Нас удивило одно обстоятельство: каким образом сравнительно небольшой аппарат Карла Зулле управлял четвертьмиллионной армией рабов? Зулле поспешил внести ясность. Теперь нечего таить, и он сознался, что существовала целая сеть тайных и явных агентов, подсылавшихся в лагеря и на предприятия под видом таких же рабов. Через них и получали сведения о готовящихся забастовках или побегах. Зачинщики обычно расстреливались, все остальные, причастные к этому, шесть недель отсиживали в карцере на хлебе и воде, затем возвращались в штрафной лагерь, где погибали от голода.
— Кто должен нести ответственность за все это? — спросили мы.
Хитрые глаза Зулле потускнели. Он тихо ответил:
— Мне трудно об этом судить.
Нашу беседу прервал один из работников политотдела армии, хорошо знавший немецкий язык. Он положил на стол объемистый том в коленкоровом переплете и пояснил, что это «научный труд», обнаруженный в личном сейфе Карла Зулле.
Мы не без интереса перелистывали страницы.

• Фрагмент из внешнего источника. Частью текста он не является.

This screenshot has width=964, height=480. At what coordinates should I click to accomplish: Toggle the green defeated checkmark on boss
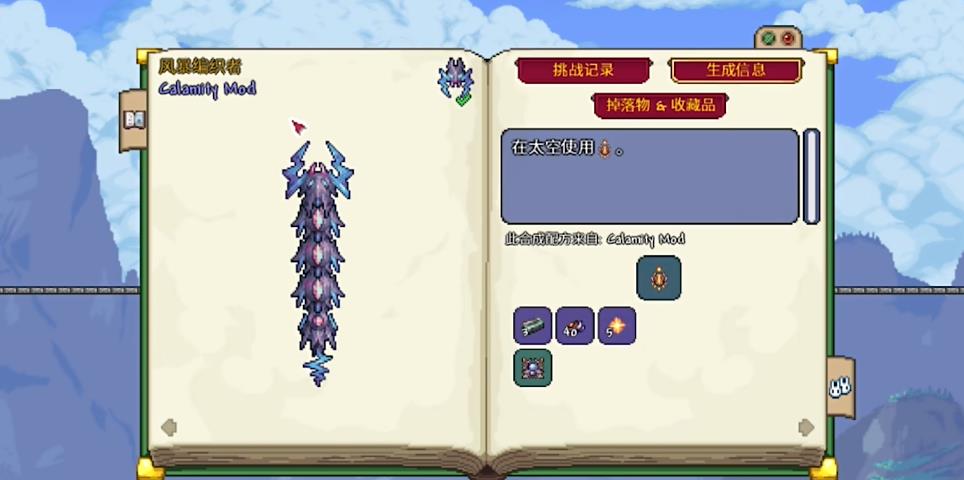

Множество схем, диаграмм, таблиц, фотографий представителей разных наций, людей разных возрастов, различного роста, комплекции, но все были худые, истощенные.
Вдруг я увидел фотографию той девочки, которая вместе с куклой села в нашу машину на перекрестке. Ее сфотографировали во весь рост, как солдата, застывшего навытяжку по команде «Смирно». Только теперь я узнал, кто она такая: Нина Мурашкина, 13 лет, белоруска, работала у прусского помещика три года (значит, с 10 лет), доила коров, ухаживала за скотом, была обучена немецкому языку и не имела права говорить по-русски. Здесь же можно было прочесть такой «научный» вывод Карла Зулле: «В целях приближения рабочих к сельскохозяйственному производству есть смысл, чтобы они жили летом на сеновалах, а зимой в коровниках, чтобы они говорили на немецком языке и поменьше общались с русскими».

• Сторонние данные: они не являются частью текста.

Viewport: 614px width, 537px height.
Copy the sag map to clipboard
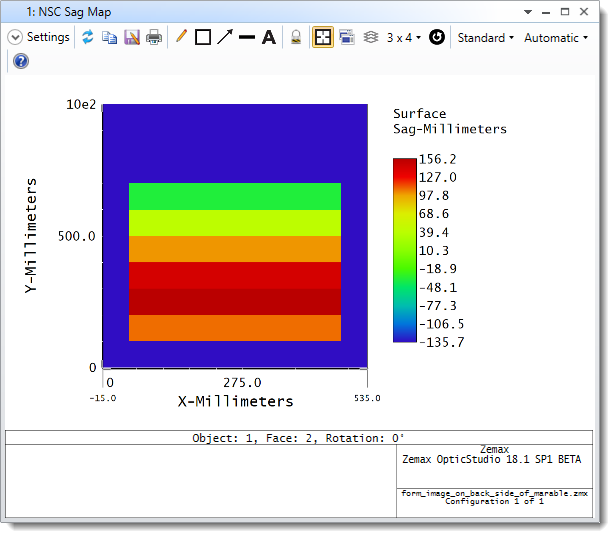(109, 37)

Я долго смотрел на фотографию девочки и думал о тысячах таких же русских детей, которых «изучал» Карл Зулле…
— Что теперь, товарищ капитан? — обратился ко мне Филиппыч, бывший колхозный тракторист, водитель малолитражки, подобранной на улице Кенигсберга.
— Теперь Земландский полуостров, — сказал я.

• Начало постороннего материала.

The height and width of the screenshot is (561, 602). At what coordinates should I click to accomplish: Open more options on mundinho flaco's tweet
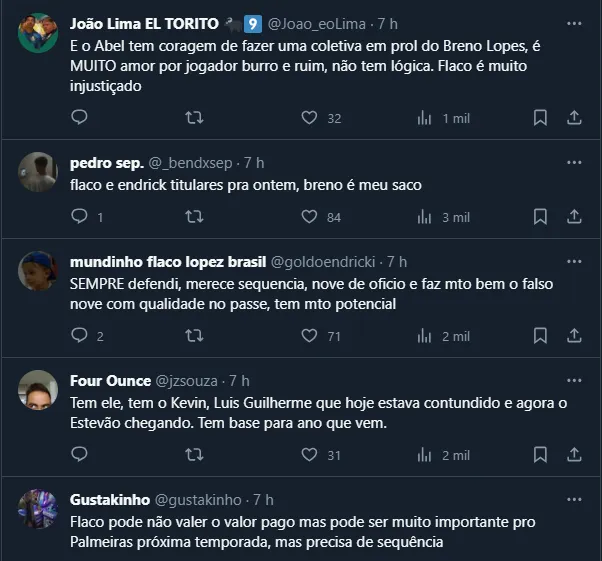[x=574, y=262]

В тот вечер, добравшись до нашей «штаб-квартиры» в Тапиау, мы долго сидели над картой, рассматривая выступ земли, наподобие языка врезавшийся в прозрачную синеву моря.
Изучая дороги, укрепленные районы, форты, нанесенные на карту, мы думали: сколько времени потребуется для окончательной ликвидации восточно-прусской группировки? Казалось, два-три дня. Но когда после короткого затишья вновь задрожала земля от грохота артиллерии, бомбовых ударов с воздуха, а противник держался, мы поняли, что Земландский полуостров — крепко держится и тут предстоит упорная борьба…
Пересеченный лесными массивами и реками, он был превращен в сильно укрепленные рубежи обороны. На пути наших войск стояли мощные форты, двухэтажные бетонированные доты с устрашающим названием «зубы дракона». Даже в хуторах из подвалов стреляли пулеметы…
Вероятно, потому, что Земландский полуостров был последним плацдармом немцев в Восточной Пруссии. Они сопротивлялись как только могли… И хотя наша артиллерия вела массированный огонь и почти не прекращались налеты авиации — немцы отсиживались за бетонированными стенами дотов, блиндажей и лишь когда положение складывалось безнадежно — они поднимали руки.
Вот такие безнадежные положения и старалось создать командование наших частей почти на каждом участке.
…Мы ехали западнее Кенигсберга, по берегу залива Фриш-Гаф. Впереди регулировщик усиленно сигнализировал нам красным флажком.